11 apprentices and three leaders flew out to Kathmandu from Manchester on March 10th and spent 16 days in Nepal trekking to, and working on the project, to provide a new school for children who previously had little or no chance of an education.
Together the group raised over £30,000 for the charity Classrooms in the Clouds (CiTC), which works with Nepalese partners to support education by building good quality, new classrooms, sponsoring teachers, supporting teacher training and encouraging employment of female teachers to support children’s education in the remote villages of Nepal.
Each team member needed to raise a personal target of £2,700 for the project, which formed part of their development programme to become Firefighter and Community Safety Apprentices.
All money raised by the team has gone towards the building of the much needed Early Years Centre in Kharikhola, a remote Nepalese village near Lukla. The build is of earthquake resistant standard and will provide gender specific toilets as well as specialist early years learning resources.
Deputy Chief Fire Officer for Cheshire Fire and Rescue Service Mark Cashin said: “This project not only helps young people in Nepal to gain a better education, but it also enables the Service to motivate its apprentices and get them ready, both physically and mentally, to become firefighters out in the communities of Cheshire, Halton and Warrington.

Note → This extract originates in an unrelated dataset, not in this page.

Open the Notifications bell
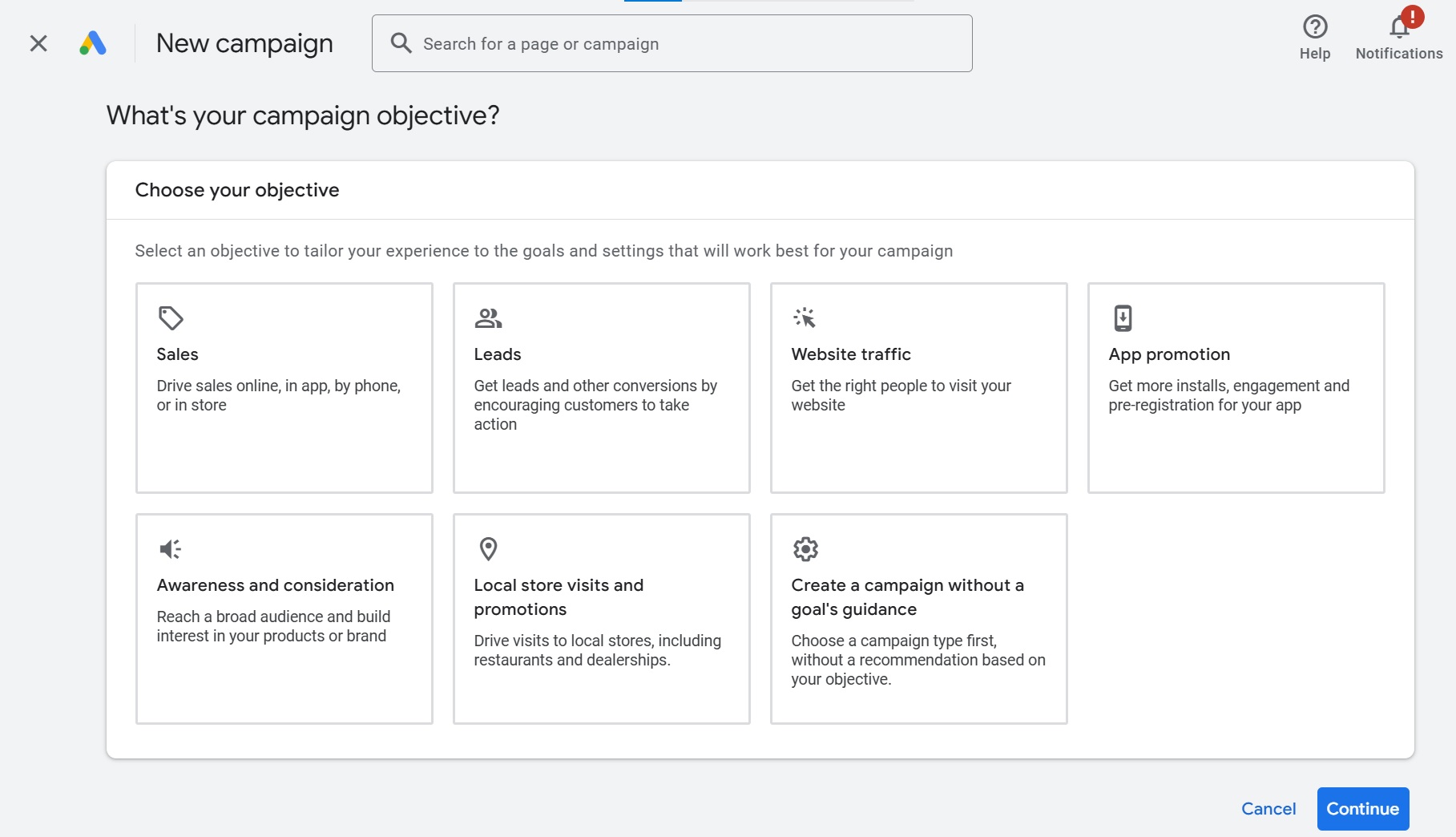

“Many children in Nepal receive inadequate education or in many cases, no education at all so the Service was more than pleased to help CiTC by raising some much-needed funding for the project. This facility will provide strong foundations for learning, enabling the youngest children in the village access to an education.”

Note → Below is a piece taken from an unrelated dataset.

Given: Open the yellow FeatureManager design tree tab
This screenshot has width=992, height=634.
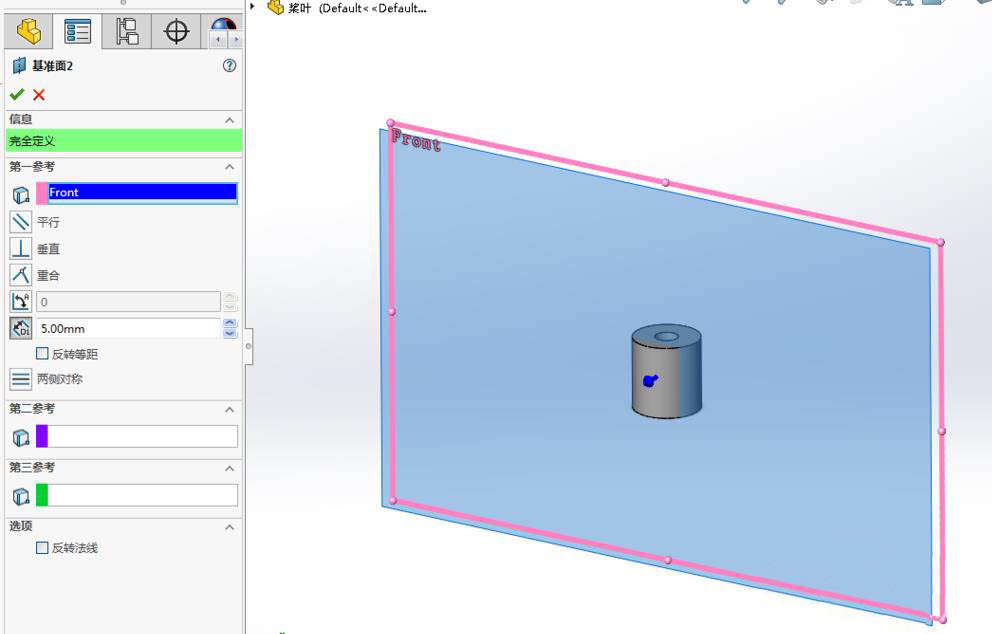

The Service has worked with CiTC for a number of years now and has previously send fire cadets to Nepal. This is the first time it has sent apprentices, and due to the success of this project, there is already another project planned for 2019 with a second cohort of apprentices.
Nepal is the 12th most illiterate country in the world with 54.9% of men and 72% of women not being able to read or write. 47% of girls of primary school age do not attend school and 77.6% of the population are living below the poverty line. 50% of children aged between the ages of 10 and 14 work instead of attending school. Those that do attend school often have to walk long distances to study and maintaining such schools is essential if the rural way of life is to be preserved.
The apprentices, aged between 21 and 24, took two years to raise the money for the project and while in Nepal were required to finish off the rooms ready for students to use and hand the project over to the village at a celebration ceremony.
Apprentice Hollie Barlow said: “The ceremony began with us arriving to the whole community clapping and cheering us. We were all given a prayer scarf and it was very emotional. Following dancing and singing the day ended with us having dinner with the head teacher. I am so glad we were able to help this community. It was truly an amazing day which we will all never forget.”